When asked how he would present Israel’s case against the deal during his upcoming visit to the United States, Herzog told Goldberg:
I don’t intend to hide my feelings. Most of the Israeli body politic is worried about the agreement, and people need to understand our worries. The world doesn’t fully understand the fact that we are left here alone in this neighborhood, that there is a Shia empire that is trying to inflame the region with a heavy hand. But I don’t intend to clash with the administration. We’re very glad for all that the Obama administration has done for us. We have respect for the United States, for this great ally and friend, and we don’t want to be in a confrontation or clash. But we have to let people know that we think this is a dangerous situation.
Herzog is traveling to the United States shortly to lobby against the nuclear agreement with Iran before the upcoming Congressional vote.
During his election campaign earlier this year, Herzog wrote in a New York Times op-ed that “on the Iranian nuclear threat, Israelis are one.” Herzog was one of many Israeli politicians to question the deal after the Lausanne round of talks in April, and called on the United States “to roll back Iran’s nuclear program and prevent it from getting nuclear weapons,” joining politicians across the Israeli political spectrum in criticizing the emerging deal.
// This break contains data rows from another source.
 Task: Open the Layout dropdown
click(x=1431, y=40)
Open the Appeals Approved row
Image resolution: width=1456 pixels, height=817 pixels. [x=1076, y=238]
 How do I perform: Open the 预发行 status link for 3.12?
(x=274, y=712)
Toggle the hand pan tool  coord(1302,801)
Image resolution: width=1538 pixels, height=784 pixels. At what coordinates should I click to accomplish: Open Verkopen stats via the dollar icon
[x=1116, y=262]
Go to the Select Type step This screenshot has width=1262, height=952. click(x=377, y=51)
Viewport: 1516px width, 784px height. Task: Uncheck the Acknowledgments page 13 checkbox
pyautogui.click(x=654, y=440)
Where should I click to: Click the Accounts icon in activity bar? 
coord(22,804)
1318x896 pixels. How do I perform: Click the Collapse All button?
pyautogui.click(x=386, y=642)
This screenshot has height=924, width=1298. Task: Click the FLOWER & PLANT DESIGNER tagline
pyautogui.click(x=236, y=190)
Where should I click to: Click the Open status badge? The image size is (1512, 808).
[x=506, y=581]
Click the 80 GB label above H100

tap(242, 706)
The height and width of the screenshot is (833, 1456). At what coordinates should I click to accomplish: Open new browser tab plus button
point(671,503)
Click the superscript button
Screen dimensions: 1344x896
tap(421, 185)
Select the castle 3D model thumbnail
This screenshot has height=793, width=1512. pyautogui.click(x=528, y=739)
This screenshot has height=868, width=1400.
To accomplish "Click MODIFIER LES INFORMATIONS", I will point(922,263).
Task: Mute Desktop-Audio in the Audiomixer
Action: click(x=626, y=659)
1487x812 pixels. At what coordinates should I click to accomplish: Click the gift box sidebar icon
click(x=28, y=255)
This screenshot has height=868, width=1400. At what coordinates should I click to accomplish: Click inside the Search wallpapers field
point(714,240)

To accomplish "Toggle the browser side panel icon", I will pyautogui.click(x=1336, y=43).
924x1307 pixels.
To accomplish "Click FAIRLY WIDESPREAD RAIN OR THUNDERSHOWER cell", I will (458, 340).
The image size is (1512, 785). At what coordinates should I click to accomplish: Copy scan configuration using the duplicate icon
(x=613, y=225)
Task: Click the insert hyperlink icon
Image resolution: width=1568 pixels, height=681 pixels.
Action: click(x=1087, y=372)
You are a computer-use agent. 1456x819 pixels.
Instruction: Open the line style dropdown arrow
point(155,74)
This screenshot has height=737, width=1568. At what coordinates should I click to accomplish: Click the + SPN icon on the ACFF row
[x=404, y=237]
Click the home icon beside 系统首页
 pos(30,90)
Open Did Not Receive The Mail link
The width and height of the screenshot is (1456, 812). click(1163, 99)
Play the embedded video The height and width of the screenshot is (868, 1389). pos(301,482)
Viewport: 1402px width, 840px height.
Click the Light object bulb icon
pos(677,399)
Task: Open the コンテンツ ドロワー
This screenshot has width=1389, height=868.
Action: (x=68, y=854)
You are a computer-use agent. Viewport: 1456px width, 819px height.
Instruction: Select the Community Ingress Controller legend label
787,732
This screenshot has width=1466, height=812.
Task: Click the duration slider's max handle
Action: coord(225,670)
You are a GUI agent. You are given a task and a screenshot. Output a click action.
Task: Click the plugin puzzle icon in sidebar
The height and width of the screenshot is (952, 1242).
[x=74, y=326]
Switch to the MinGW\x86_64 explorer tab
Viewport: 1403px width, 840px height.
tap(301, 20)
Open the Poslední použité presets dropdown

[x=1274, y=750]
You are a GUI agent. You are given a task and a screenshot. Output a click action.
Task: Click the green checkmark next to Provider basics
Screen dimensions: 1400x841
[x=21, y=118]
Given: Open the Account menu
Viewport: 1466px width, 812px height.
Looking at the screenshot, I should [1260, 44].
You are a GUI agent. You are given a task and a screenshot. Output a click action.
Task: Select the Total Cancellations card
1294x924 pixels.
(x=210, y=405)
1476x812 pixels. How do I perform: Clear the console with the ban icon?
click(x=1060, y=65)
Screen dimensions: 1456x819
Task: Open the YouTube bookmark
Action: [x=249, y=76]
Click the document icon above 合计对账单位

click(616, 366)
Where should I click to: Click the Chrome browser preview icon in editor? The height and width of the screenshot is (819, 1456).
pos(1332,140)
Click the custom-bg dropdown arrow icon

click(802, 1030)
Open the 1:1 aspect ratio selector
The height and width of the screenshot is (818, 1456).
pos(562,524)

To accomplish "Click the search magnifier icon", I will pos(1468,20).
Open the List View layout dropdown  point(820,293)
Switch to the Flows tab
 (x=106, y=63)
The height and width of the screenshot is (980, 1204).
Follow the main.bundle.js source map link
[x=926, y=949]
In a position paper he co-wrote shortly afterwards with Tzipi Livni, the former Justice Minister and co-leader of the Zionist Union, Herzog asserted that under the terms of a good deal, “removal of sanctions will come only gradually and on the condition that Iran proves over time that it is rolling back its nuclear program, allowing intrusive inspection of its facilities, eliminating all of its stockpile of enriched uranium and not using its old centrifuges to enrich uranium or activating new centrifuges.”